発達のビタミン、お肌のビタミン〜
「ビタミンB2」

栄養図鑑

今回は、さんまにも多く含まれているビタミンB2のお話です。

Q.ビタミンB2は、体のどのような作用に関与するビタミンですか。
 
1.成長を促進し、細胞の再生などにかかわります。
「発達のビタミン」とも呼ばれています。
成長期の子供が十分に摂取できなかった場合、成長障害を引き起こします。

2.健康な皮膚、粘膜、爪、髪を作ります。
不足により、ニキビや肌荒れ、湿疹、皮膚炎などが起こります。
ビタミンB2が「お肌のビタミン」と言われるのはこのためです。
美肌のためには欠かせないビタミンなのですね。

3.目の充血、眼精疲労を軽減させます。
白内障予防にも役立ちます。
そのほかに、過酸化脂質という物質を取り除くために働く、肝臓の働きを活発にし、解毒作用や薬物の代謝に効果があるなどがあります。


 
Q.ビタミンB2が欠乏すると口内炎になると聞きましたがどうしてですか。

口内炎ができる要因として。
過労、睡眠不足などによる体力低下、口内の細菌やウイルスによるもの、口内の粘膜を噛んでしまったり、やけどなどの物質的刺激によるものなどがあります。
ビタミンB2が欠乏すると、口内炎になりやすいといわれているのには、ビタミンB2が不足する事によって、口腔内の粘膜や皮膚が健全に再生する働きが弱まり、結果口腔内が過敏でただれやすい環境になってしまうため、このような環境の時にちょっとした刺激で粘膜に傷がつくと、粘膜の治りが悪く、口内炎ができやすくなります。


 
Q.ビタミンB2とビタミンB1はどちらもエネルギー代謝に関わっていると聞きましたが、B1およびB2にはどのような違いがあるのですか。

ビタミンB1は、でんぷんなどの炭水化物を分解してエネルギーに変えます。
ビタミンB2は、脂質、糖質、タンパク質を分解してエネルギーに変えます。
たとえば、ダイエット効果などで何を代謝したいかと考えたときに、炭水化物の糖質を代謝したいときにはビタミンB1を。 
脂っこい食品を食べたあとに、脂肪の代謝を促したいときにはビタミンB2を。
というのは、いかがでしょうか?
もちろん、ビタミンB1、ビタミンB2を摂っただけでは必ずダイエットできるわけではありませんけどね。

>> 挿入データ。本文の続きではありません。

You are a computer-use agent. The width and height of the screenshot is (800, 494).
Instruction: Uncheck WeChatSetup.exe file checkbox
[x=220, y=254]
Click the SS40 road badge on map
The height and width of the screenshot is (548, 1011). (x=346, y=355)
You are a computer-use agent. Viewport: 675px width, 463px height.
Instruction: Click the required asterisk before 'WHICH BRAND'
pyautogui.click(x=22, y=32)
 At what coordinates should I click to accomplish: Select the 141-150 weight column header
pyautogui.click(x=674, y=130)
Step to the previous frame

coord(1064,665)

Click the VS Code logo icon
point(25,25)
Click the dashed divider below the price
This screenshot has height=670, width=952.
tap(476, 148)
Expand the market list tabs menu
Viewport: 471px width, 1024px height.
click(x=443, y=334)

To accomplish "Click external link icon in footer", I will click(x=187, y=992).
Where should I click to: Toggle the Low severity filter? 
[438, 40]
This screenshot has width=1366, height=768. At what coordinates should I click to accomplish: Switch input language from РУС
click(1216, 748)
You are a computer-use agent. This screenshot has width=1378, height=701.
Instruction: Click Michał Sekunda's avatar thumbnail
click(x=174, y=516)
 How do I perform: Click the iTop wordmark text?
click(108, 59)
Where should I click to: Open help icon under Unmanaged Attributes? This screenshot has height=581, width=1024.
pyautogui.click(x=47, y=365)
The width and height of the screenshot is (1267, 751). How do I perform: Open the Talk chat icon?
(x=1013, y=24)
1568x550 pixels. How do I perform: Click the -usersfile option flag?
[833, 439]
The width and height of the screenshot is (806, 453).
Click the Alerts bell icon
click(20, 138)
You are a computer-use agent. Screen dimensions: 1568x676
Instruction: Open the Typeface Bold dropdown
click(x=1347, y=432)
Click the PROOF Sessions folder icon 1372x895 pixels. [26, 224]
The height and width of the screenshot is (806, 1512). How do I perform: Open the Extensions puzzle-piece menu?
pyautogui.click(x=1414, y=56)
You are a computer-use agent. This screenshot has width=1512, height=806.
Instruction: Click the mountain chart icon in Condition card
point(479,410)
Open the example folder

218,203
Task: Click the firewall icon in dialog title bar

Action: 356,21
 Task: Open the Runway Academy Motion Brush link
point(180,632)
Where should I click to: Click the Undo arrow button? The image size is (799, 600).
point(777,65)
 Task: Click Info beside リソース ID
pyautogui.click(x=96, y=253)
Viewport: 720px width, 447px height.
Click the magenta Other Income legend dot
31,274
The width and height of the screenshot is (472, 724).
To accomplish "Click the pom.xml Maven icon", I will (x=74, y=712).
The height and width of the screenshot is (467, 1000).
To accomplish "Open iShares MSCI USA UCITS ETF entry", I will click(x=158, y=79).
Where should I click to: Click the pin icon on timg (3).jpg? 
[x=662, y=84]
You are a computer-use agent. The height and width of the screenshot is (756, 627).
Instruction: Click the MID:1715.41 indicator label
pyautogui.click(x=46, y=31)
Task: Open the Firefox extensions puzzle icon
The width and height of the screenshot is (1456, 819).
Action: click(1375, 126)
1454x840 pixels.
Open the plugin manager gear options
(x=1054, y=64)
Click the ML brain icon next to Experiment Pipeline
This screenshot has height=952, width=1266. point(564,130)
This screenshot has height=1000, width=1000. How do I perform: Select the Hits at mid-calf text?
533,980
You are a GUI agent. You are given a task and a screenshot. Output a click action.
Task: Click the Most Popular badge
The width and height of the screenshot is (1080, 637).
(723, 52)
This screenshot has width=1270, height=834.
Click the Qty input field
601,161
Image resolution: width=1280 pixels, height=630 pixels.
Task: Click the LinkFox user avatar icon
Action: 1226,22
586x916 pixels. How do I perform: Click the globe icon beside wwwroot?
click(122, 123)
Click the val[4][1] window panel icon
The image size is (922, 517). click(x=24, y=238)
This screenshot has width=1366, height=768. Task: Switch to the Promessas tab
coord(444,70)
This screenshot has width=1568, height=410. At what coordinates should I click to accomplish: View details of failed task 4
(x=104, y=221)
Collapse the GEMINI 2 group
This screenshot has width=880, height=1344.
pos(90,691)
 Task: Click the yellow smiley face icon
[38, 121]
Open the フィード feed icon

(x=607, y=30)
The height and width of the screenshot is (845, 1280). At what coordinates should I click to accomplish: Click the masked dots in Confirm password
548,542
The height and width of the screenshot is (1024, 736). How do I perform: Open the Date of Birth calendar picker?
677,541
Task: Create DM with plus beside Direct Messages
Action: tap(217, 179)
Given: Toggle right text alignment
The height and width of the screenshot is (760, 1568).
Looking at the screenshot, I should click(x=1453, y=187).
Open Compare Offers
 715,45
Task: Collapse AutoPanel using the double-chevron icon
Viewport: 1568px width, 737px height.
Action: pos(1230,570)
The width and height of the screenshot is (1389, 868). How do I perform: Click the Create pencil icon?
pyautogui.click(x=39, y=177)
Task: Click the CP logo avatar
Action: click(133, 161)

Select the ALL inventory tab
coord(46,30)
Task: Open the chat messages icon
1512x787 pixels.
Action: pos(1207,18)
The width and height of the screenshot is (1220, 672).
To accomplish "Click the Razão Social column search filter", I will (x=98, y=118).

Q.ビタミンB2はどのような環境で不足してしまう(消費されてしまう)のですか。

アルコールが好きな人。
激しい運動をする人。
妊婦、授乳中の人。
 
などは、体内での消費量が増えるので、不足しやすいといわれています。
また、多量の抗生物質や精神安定剤、副腎ホルモンなどを長期間服用した場合、薬の作用によってビタミンB2の働きが阻害され、欠乏することがあります。

Q.ビタミンB2は何の食品にたくさん含まれていますか。

動物性のビタミンA(レチノール)の豊富なものに多く含まれています。
豚肉、牛肉のレバー。うなぎ。卵黄。マコガレイ。ズワイガニ。牛乳など。
魚の皮にも多く含まれていて、平均すると、身の2・3倍も皮のほうにビタミンB2が多いそうです!
 
植物性食品では、納豆に豊富に含まれています。
納豆菌によって、原材料の大豆よりもビタミンB2が5・6倍も増えています。
緑黄色野菜、きのこにも多く含まれています。
 


Q.ビタミンB2の吸収や効果に影響を与える要素があれば教えてください。

水溶性のビタミンB2は水や煮汁に流れ出てしまうため、調理の際には水を最小限に抑えるようにしましょう。
電子レンジによる加熱や、蒸す、強火で炒めるなどの調理法にしたり、煮汁ごと利用したりするのもいいかもしれませんね。
 
体内で保存できないため、こまめに摂取することが必要です。
ビタミンB2はタンパク質と一緒に取り入れると、効率よく摂取することができます。